## [WHAT THIS TASK INVOLVES]
Since pictures are not part of the copy, please output only the lines from the one with "You are a computer-use" through the end of the data below, exactly as written.

RECORDS FOR THIS EXERCISE START

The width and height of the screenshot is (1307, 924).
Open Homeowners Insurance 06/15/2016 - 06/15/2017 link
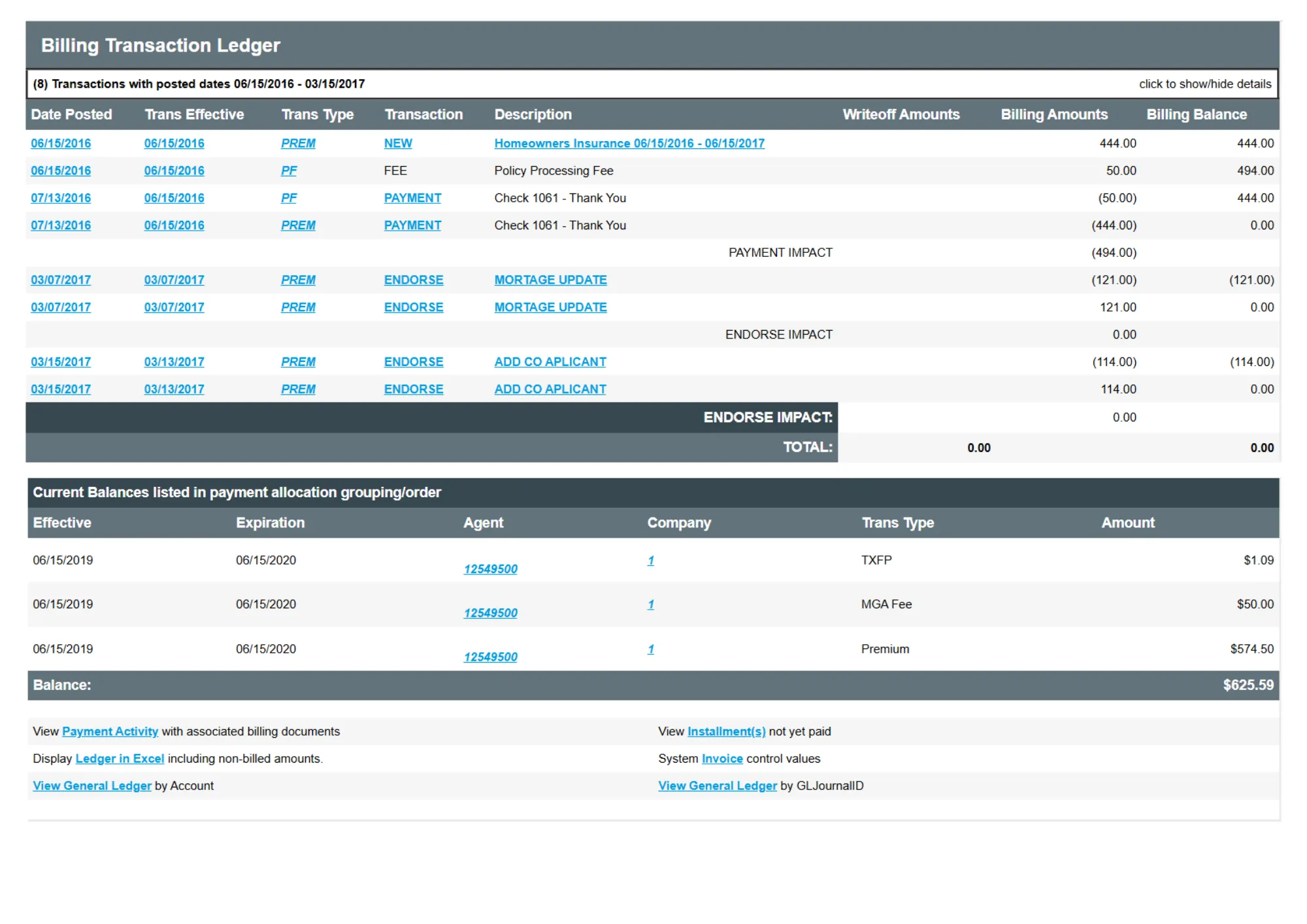click(x=629, y=143)
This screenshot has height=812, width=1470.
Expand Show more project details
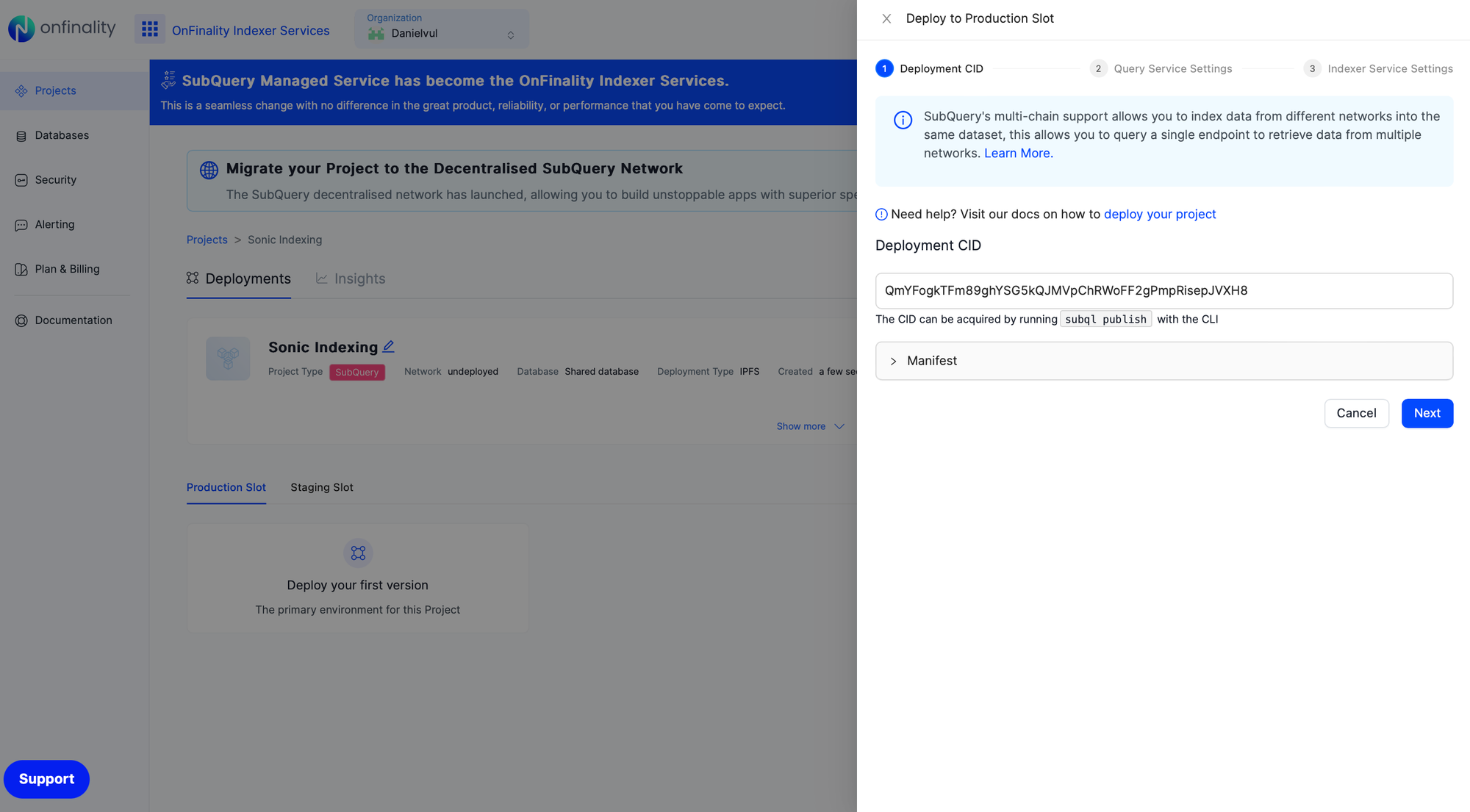pos(810,426)
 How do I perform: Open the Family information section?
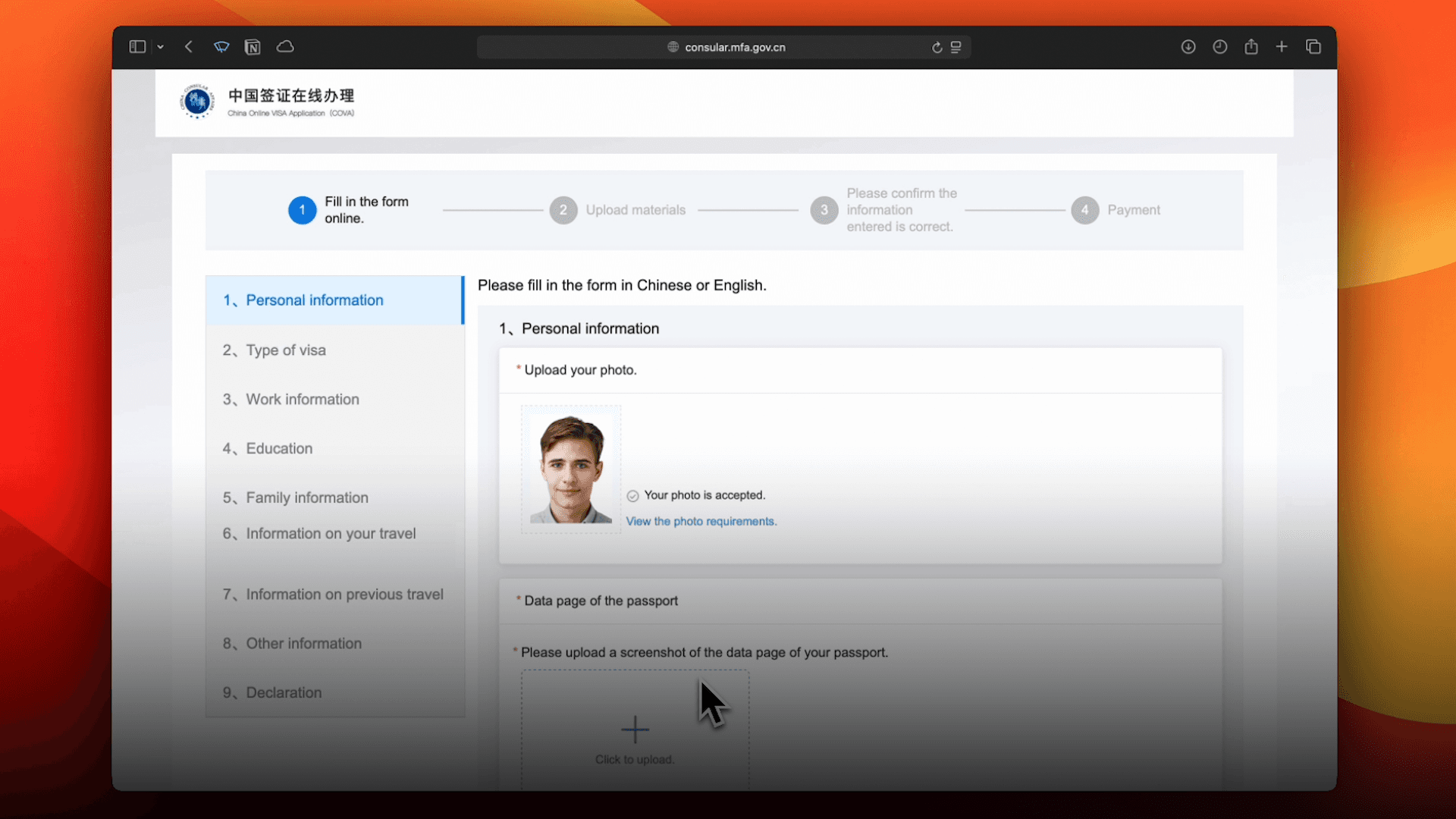(x=307, y=498)
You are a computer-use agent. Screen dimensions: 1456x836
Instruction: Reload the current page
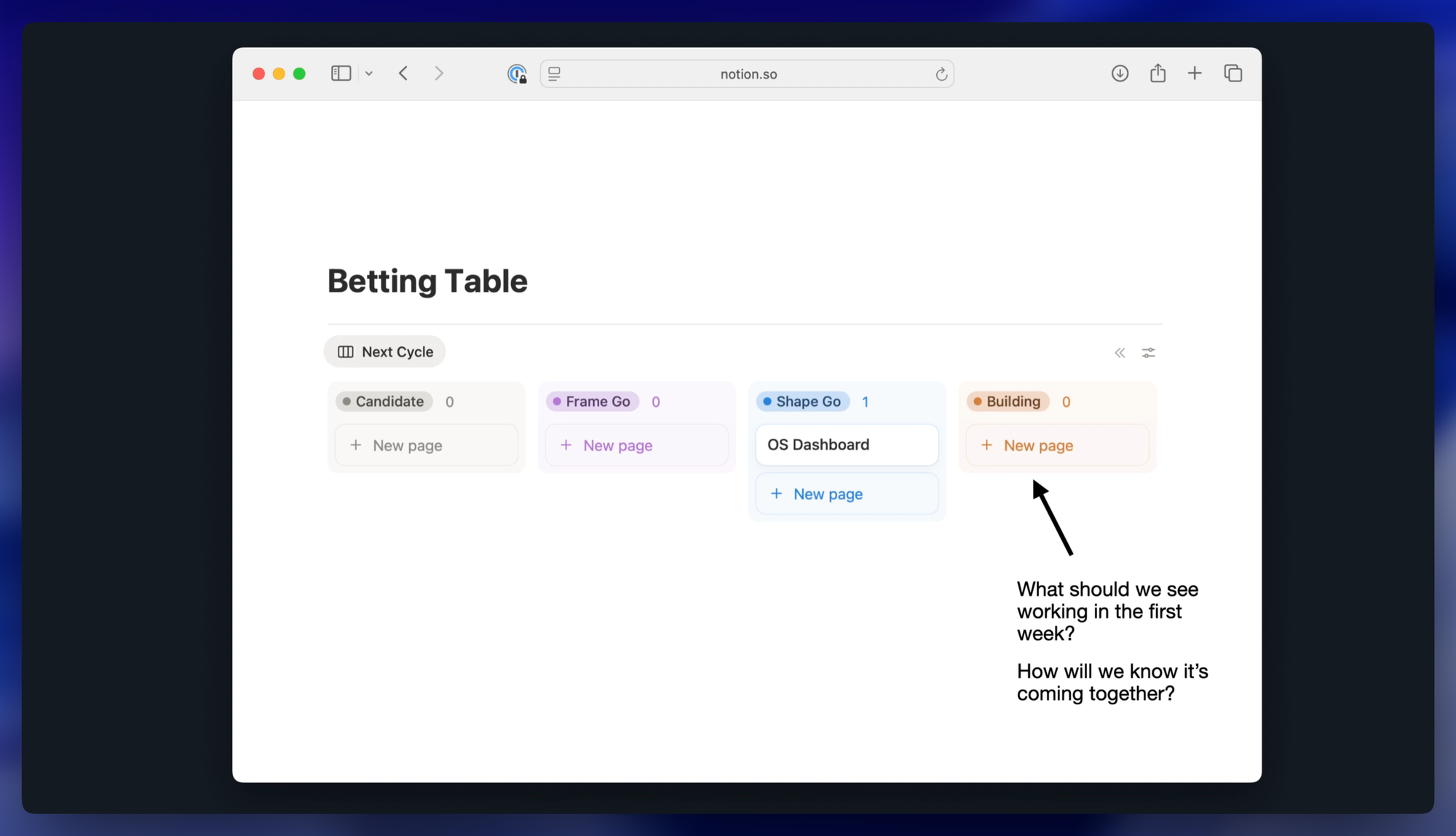pyautogui.click(x=941, y=74)
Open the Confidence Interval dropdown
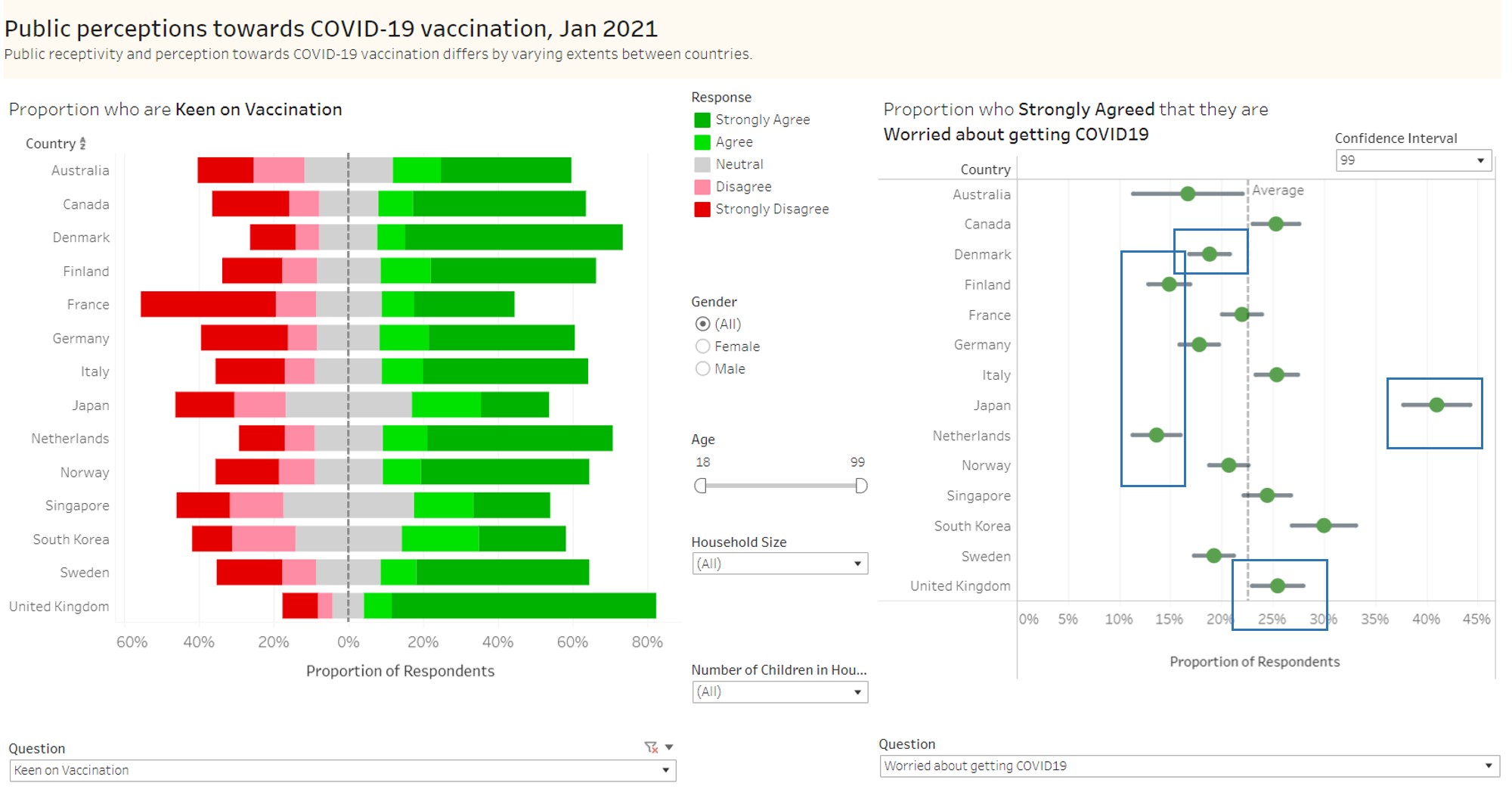1512x789 pixels. click(1480, 160)
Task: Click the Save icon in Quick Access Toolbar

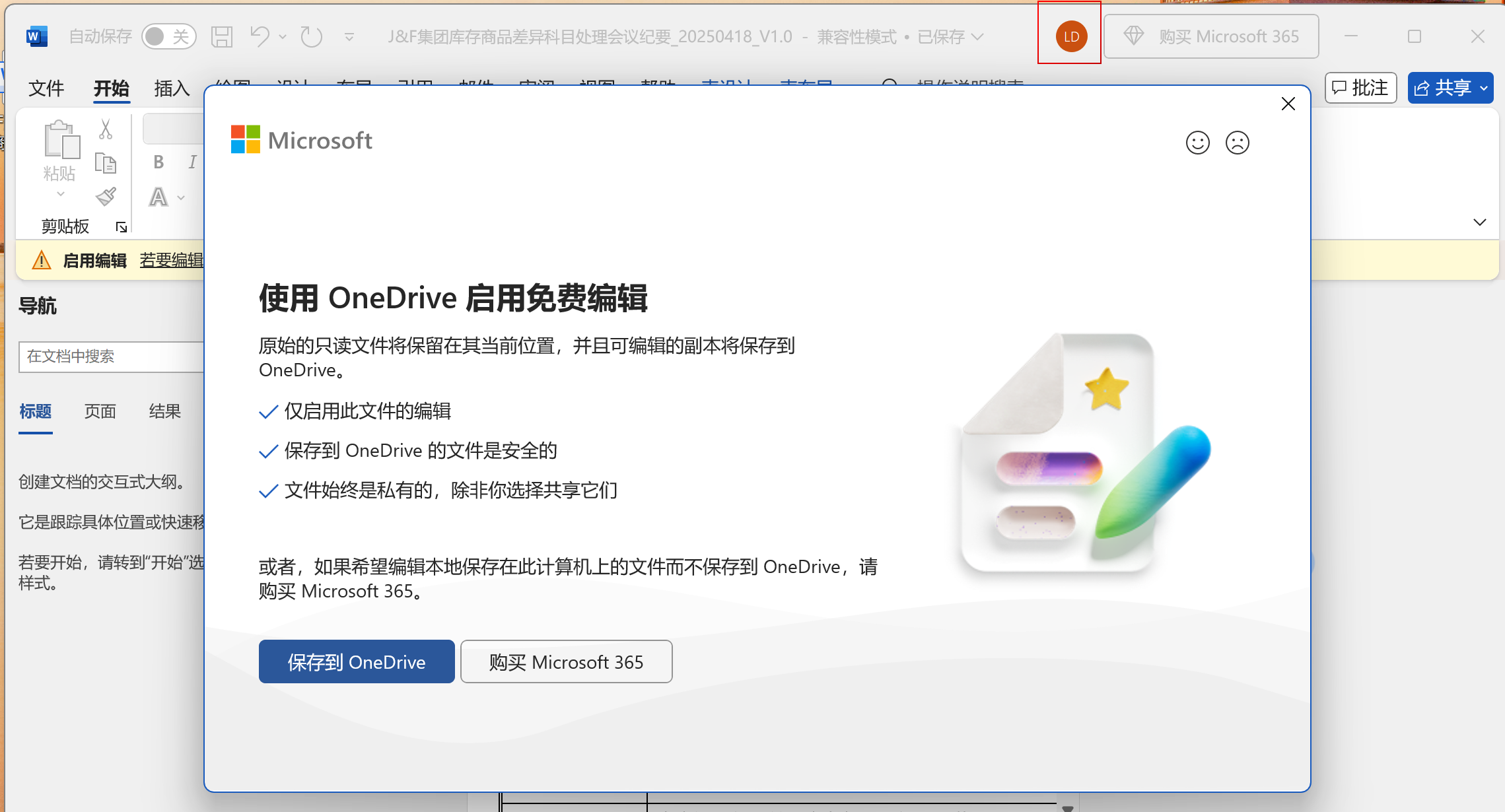Action: 222,36
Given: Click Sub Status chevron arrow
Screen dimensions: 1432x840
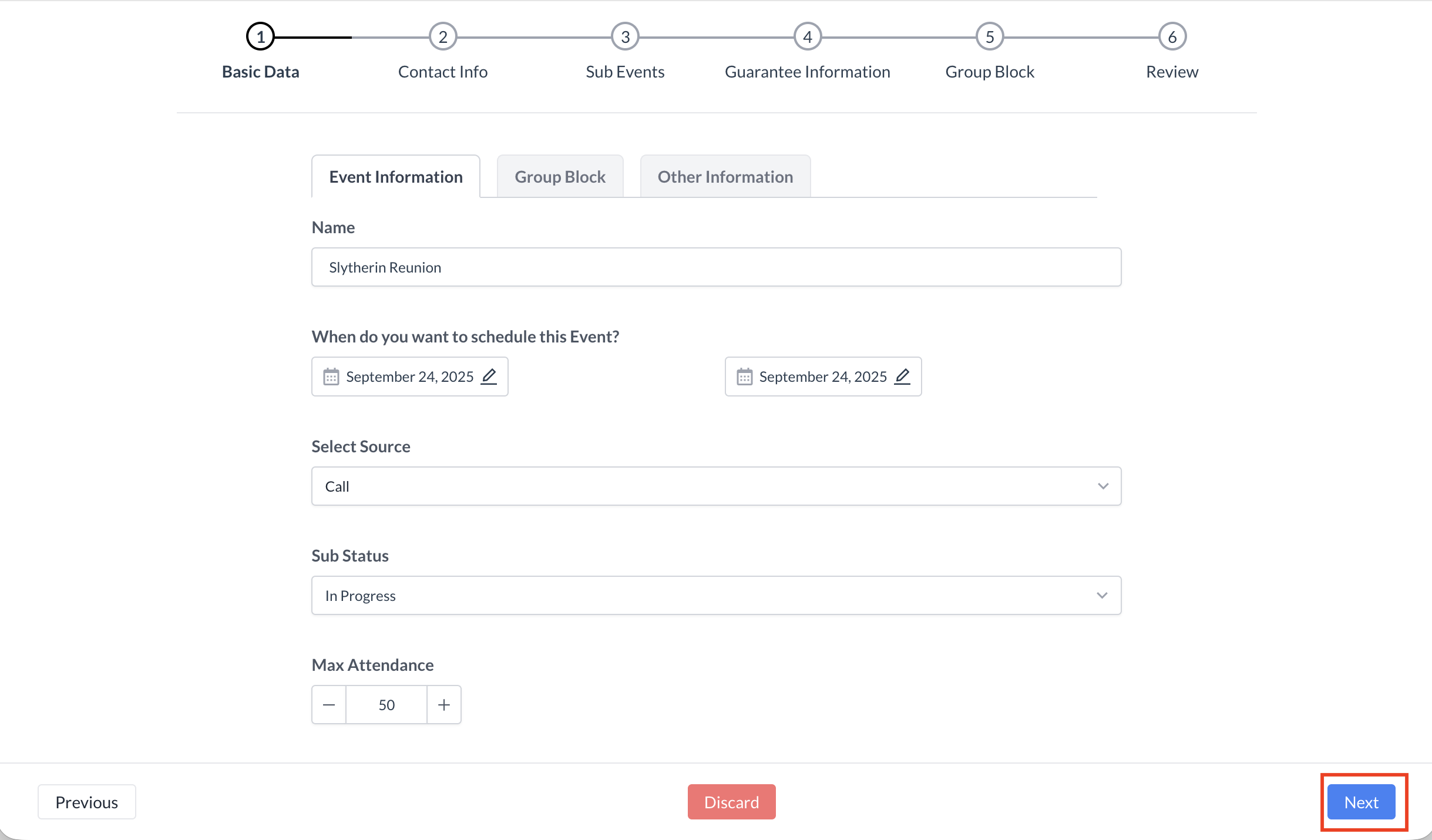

RECORDS FOR THIS EXERCISE END

## [EXERCISE ANSWER]
You are a computer-use agent. Screen dimensions: 1456x836
Instruction: Reload the current page
pyautogui.click(x=941, y=74)
Open the Confidence Interval dropdown
1512x789 pixels. click(1480, 160)
Task: Click the Save icon in Quick Access Toolbar

Action: 222,36
Given: Click Sub Status chevron arrow
Screen dimensions: 1432x840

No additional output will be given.